Background: Gene expression profiles based on microarray data are recognized as potential diagnostic indices of cancer. Molecular tumor classifications resulted from these data and learning algorithms have advanced our understanding of genetic changes associated with cancer etiology and development. However, classifications are not always perfect and in such cases the classification rankings (likelihoods of correct class predictions) can be useful for directing further research (e.g., by deriving inferences about predictive indicators or prioritizing future experiments). Classification ranking is a challenging problem, particularly for microarray data, where there is a huge number of possible regulated genes with no known rating function. This study investigates the possibility of making tumor classification more informative by using a method for classification ranking that requires no additional ranking analysis and maintains relatively good classification accuracy.

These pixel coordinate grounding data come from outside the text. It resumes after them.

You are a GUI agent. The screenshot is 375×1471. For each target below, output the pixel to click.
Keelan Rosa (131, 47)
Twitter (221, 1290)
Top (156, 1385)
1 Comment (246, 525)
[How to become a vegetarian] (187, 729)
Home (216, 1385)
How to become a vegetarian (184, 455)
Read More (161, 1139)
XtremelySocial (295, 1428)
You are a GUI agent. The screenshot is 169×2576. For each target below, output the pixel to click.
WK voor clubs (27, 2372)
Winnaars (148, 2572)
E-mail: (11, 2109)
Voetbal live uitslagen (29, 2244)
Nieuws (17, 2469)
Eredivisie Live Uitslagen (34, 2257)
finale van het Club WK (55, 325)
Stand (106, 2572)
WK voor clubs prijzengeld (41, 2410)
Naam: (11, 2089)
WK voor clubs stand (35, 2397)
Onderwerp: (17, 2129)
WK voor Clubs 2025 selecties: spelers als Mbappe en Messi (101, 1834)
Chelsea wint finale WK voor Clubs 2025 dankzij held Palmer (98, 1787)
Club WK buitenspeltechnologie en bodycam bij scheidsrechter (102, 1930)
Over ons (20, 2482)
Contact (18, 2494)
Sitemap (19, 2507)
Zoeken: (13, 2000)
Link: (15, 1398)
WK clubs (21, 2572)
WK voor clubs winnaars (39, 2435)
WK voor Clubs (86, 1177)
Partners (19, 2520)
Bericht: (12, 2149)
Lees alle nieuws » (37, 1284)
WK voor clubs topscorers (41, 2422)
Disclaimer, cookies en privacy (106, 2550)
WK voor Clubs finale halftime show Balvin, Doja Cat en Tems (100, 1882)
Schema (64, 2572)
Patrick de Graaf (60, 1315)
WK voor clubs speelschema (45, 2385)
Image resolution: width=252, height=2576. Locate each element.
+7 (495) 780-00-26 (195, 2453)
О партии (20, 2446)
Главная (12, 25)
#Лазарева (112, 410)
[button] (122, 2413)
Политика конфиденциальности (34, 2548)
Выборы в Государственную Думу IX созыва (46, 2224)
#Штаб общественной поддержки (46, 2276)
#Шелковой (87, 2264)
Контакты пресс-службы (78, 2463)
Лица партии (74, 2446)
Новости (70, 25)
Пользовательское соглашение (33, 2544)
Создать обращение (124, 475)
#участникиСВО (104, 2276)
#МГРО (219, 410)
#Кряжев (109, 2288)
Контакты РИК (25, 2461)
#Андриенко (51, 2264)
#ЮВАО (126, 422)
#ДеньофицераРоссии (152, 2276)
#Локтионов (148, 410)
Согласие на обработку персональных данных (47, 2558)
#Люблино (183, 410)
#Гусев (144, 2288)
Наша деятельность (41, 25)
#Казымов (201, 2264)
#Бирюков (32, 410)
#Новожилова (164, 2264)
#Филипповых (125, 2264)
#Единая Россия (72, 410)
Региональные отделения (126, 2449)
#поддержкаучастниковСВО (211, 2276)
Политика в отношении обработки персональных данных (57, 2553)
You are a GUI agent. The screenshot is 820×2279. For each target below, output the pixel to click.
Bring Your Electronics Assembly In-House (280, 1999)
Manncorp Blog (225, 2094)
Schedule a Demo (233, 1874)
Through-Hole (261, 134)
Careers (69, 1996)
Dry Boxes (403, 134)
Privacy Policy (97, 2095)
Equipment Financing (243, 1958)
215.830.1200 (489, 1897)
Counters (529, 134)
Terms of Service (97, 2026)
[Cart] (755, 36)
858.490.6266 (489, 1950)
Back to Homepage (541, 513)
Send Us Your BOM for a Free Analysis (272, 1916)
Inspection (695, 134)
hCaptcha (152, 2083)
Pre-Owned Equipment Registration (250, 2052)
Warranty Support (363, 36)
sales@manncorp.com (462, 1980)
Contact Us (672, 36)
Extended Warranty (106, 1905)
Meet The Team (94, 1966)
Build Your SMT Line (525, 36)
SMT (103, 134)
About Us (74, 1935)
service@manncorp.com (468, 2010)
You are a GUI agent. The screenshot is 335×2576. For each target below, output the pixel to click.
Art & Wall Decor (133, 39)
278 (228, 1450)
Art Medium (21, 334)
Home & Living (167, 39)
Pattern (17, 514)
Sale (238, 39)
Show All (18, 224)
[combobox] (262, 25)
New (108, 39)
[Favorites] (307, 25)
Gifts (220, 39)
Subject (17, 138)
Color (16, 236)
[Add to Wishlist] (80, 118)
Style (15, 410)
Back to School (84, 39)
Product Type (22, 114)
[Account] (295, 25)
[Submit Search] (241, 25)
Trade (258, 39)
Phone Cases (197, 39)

Results: Microarray data of 11 different types and subtypes of cancer were analyzed using MDR (Multi-Dimensional Ranker), a recently developed boosting-based ranking algorithm. The number of predictor genes in all of the resulting classification models was at most nine, a huge reduction from the more than 12 thousands genes in the majority of the expression samples. Compared to several other learning algorithms, MDR gives the greatest AUC (area under the ROC curve) for the classifications of prostate cancer, acute lymphoblastic leukemia (ALL) and four ALL subtypes: BCR-ABL, E2A-PBX1, MALL and TALL. SVM (Support Vector Machine) gives the highest AUC for the classifications of lung, lymphoma, and breast cancers, and two ALL subtypes: Hyperdiploid > 50 and TEL-AML1. MDR gives highly competitive results, producing the highest average AUC, 91.01%, and an average overall accuracy of 90.01% for cancer expression analysis.
Conclusion: Using the classification rankings from MDR is a simple technique for obtaining effective and informative tumor classifications from cancer gene expression data. Further interpretation of the results obtained from MDR is required. MDR can also be used directly as a simple feature selection mechanism to identify genes relevant to tumor classification. MDR may be applicable to many other classification problems for microarray data.